*Exercise instructions:* With the pictures omitted, print exactly the lines below, from the one containing "Associate (495, 531)" through the one containing "Image resolution: width=1168, height=2576.", and nothing else.

*Dataset content:*
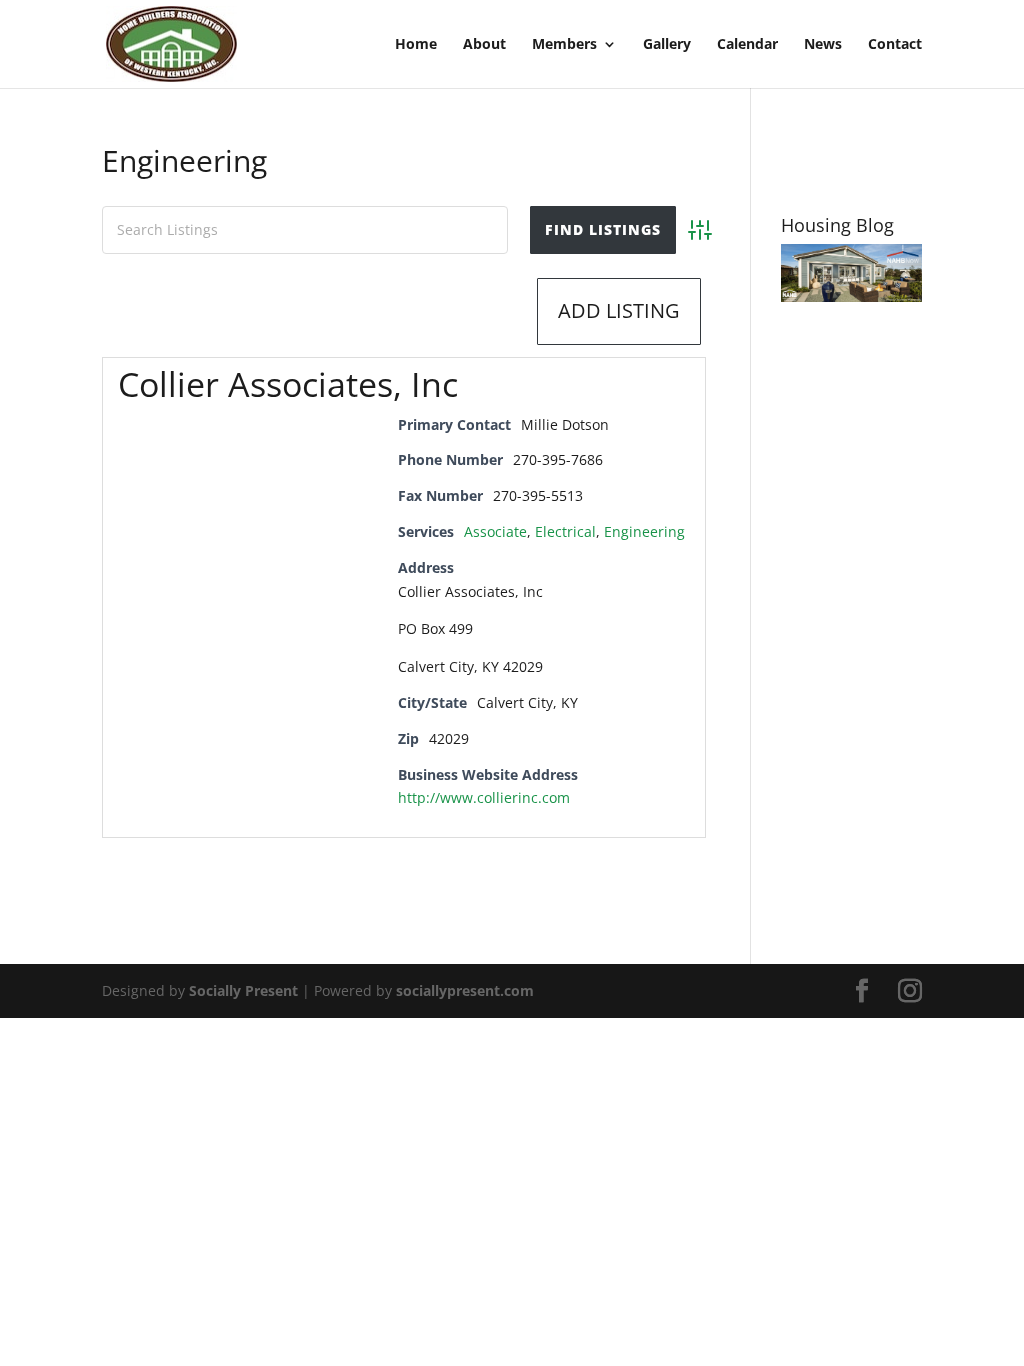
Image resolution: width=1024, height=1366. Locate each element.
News (823, 45)
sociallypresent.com (465, 990)
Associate (495, 531)
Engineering (644, 531)
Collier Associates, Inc (288, 384)
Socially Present (243, 990)
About (484, 45)
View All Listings (446, 311)
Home (416, 45)
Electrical (565, 531)
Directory (313, 311)
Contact (895, 45)
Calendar (747, 45)
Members (564, 45)
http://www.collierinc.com (484, 797)
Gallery (667, 45)
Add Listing (619, 310)
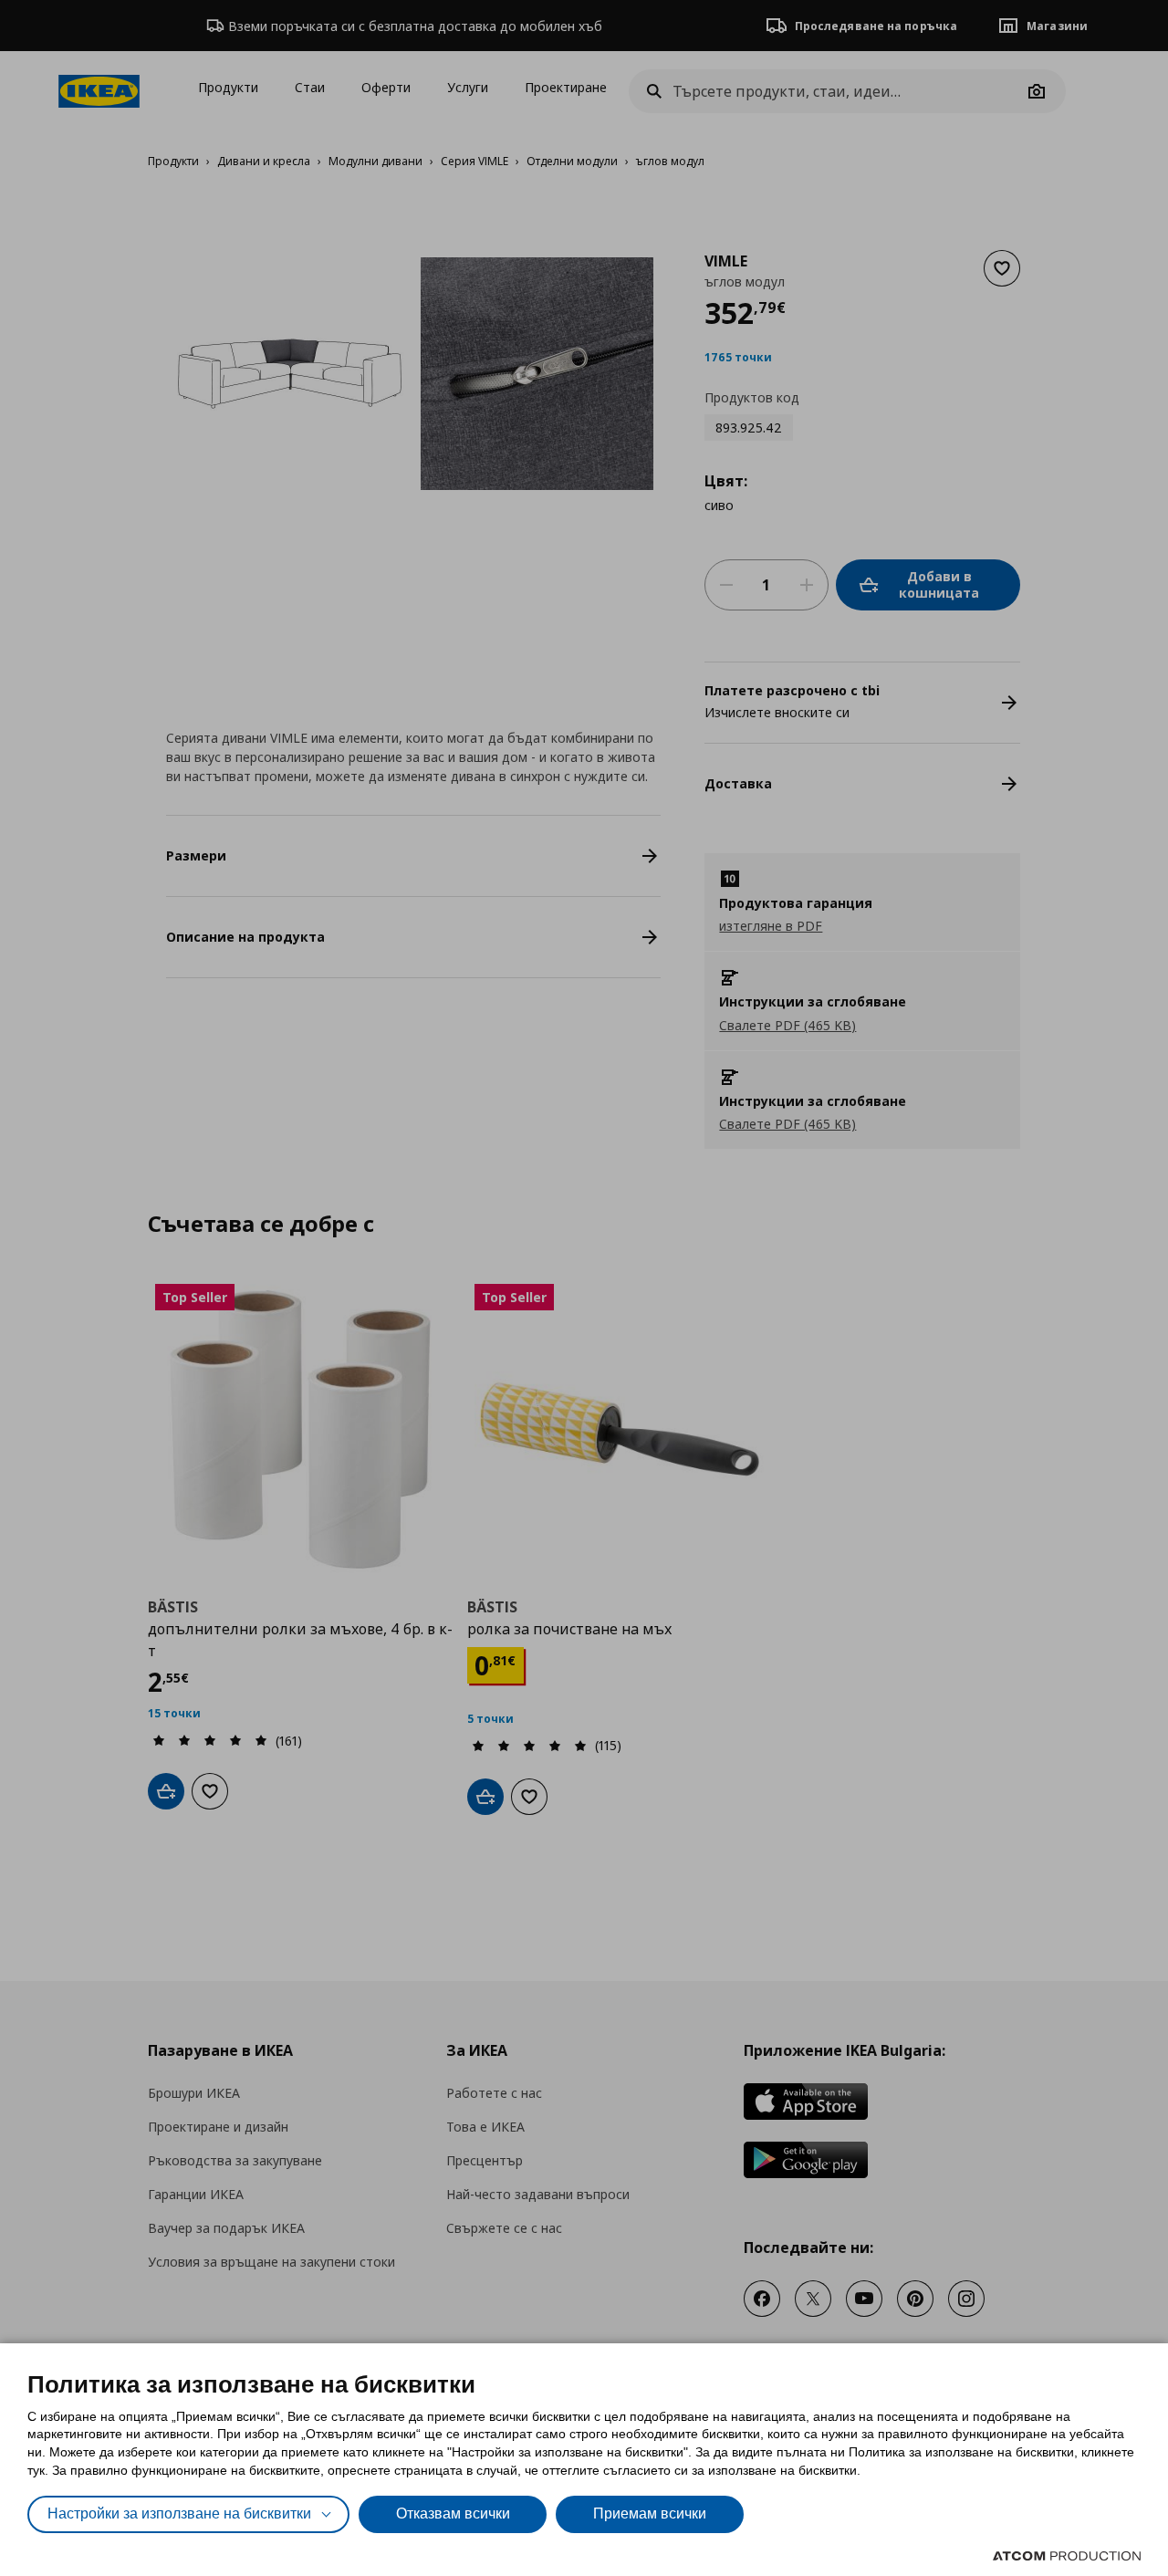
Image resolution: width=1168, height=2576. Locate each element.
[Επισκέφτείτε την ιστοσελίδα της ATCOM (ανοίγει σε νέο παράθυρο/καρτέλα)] (1067, 2556)
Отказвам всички (453, 2513)
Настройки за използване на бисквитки (179, 2513)
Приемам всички (649, 2513)
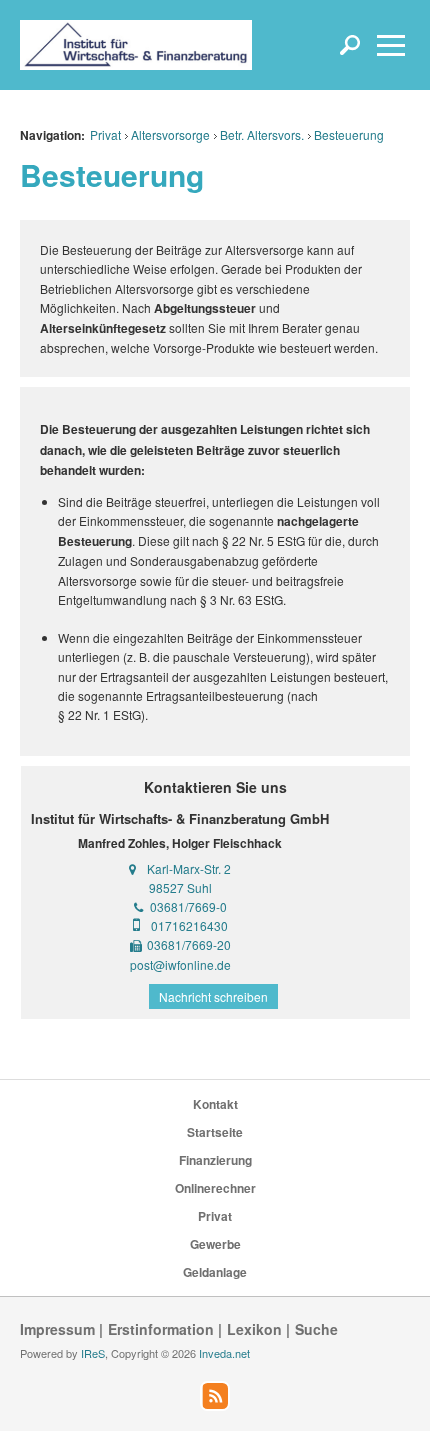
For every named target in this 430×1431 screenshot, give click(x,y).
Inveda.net (224, 1353)
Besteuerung (349, 134)
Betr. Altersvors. (262, 134)
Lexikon (254, 1329)
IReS (93, 1353)
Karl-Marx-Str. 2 (189, 868)
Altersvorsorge (170, 134)
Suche (316, 1329)
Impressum (57, 1329)
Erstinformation (161, 1329)
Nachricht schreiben (213, 996)
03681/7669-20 (189, 944)
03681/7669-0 (188, 906)
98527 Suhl (180, 887)
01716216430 (189, 925)
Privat (105, 134)
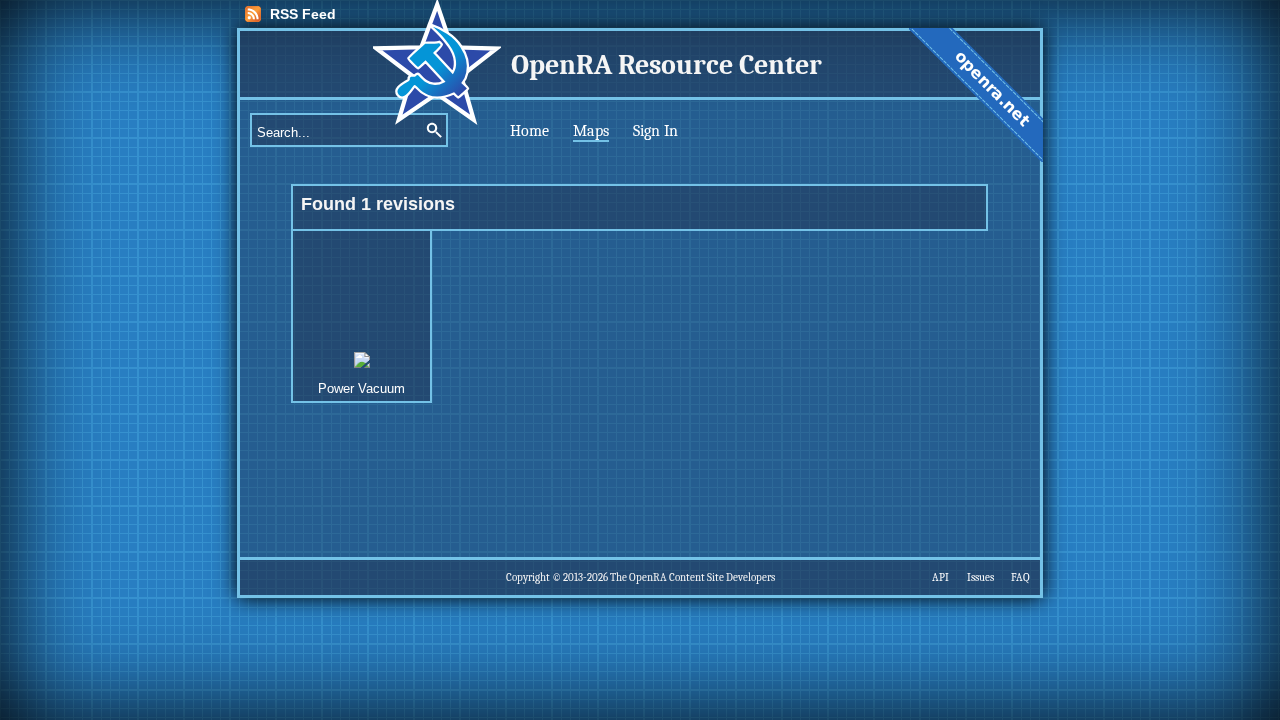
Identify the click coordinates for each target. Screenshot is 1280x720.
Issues (980, 577)
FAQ (1020, 577)
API (940, 577)
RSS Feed (303, 14)
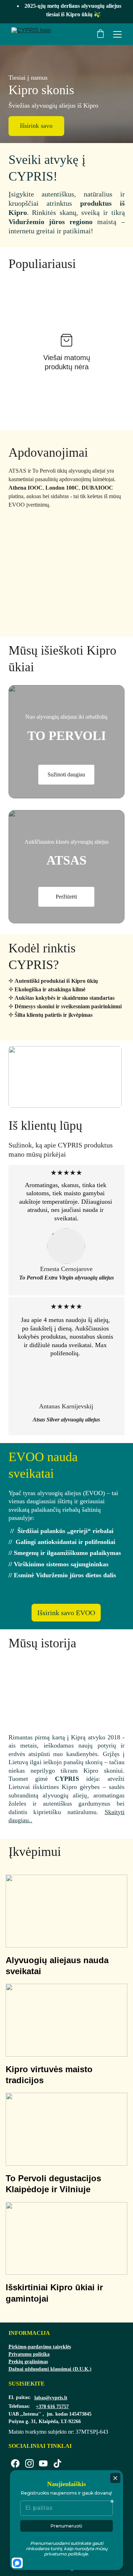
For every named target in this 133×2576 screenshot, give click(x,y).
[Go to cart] (100, 34)
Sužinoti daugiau (66, 774)
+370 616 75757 (52, 2406)
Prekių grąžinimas (28, 2361)
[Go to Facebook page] (15, 2463)
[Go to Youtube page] (43, 2463)
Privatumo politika (29, 2354)
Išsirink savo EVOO (66, 1613)
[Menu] (117, 34)
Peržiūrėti (66, 897)
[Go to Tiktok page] (57, 2463)
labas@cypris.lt (50, 2397)
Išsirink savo (36, 125)
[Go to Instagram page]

*Task answer:*
Associate (495, 531)
Engineering (644, 531)
Collier Associates, Inc (288, 384)
Socially Present (243, 990)
About (484, 45)
View All Listings (446, 311)
Home (416, 45)
Electrical (565, 531)
Directory (313, 311)
Contact (895, 45)
Calendar (747, 45)
Members (564, 45)
http://www.collierinc.com (484, 797)
Gallery (667, 45)
Add Listing (619, 310)
Image resolution: width=1168, height=2576. Locate each element.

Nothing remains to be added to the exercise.